• [Try it]: Transcribe the records in full; omit images.

BEGIN

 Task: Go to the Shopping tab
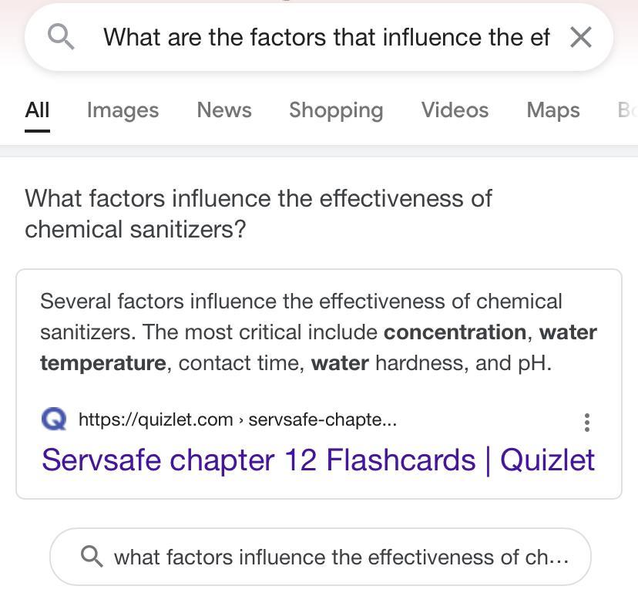tap(336, 109)
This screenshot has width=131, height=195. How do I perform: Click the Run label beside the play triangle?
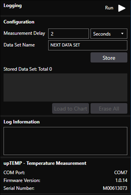click(109, 8)
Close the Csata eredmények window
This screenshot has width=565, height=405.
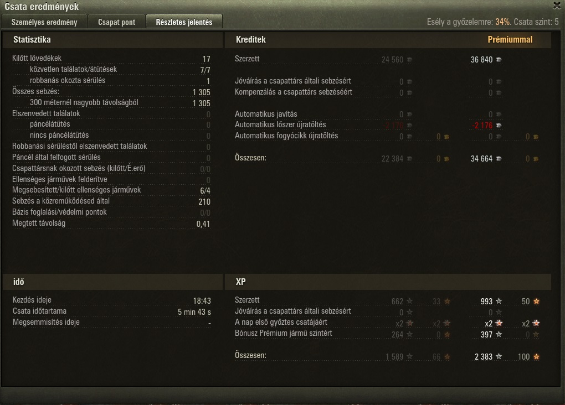[x=557, y=6]
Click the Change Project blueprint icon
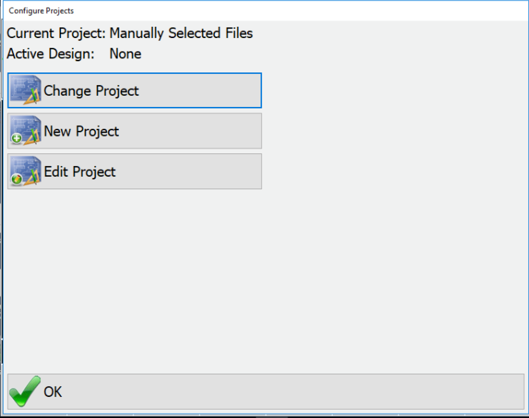This screenshot has width=529, height=418. [x=25, y=90]
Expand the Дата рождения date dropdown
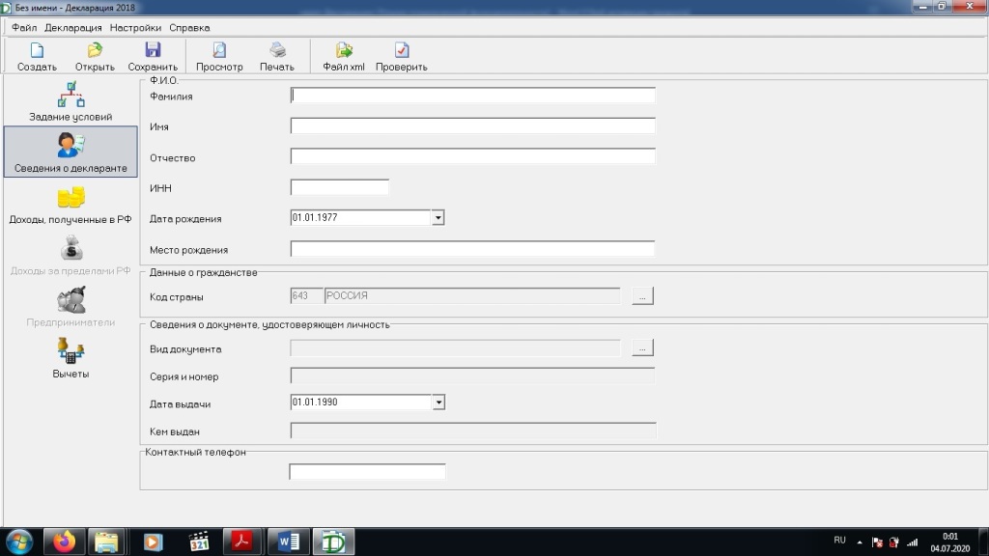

END

• [Answer for this exercise]:
 Task: Go to the Shopping tab
tap(336, 109)
This screenshot has width=131, height=195. How do I perform: Click the Run label beside the play triangle?
click(109, 8)
Close the Csata eredmények window
This screenshot has width=565, height=405.
[x=557, y=6]
Click the Change Project blueprint icon
This screenshot has width=529, height=418. [x=25, y=90]
Expand the Дата рождения date dropdown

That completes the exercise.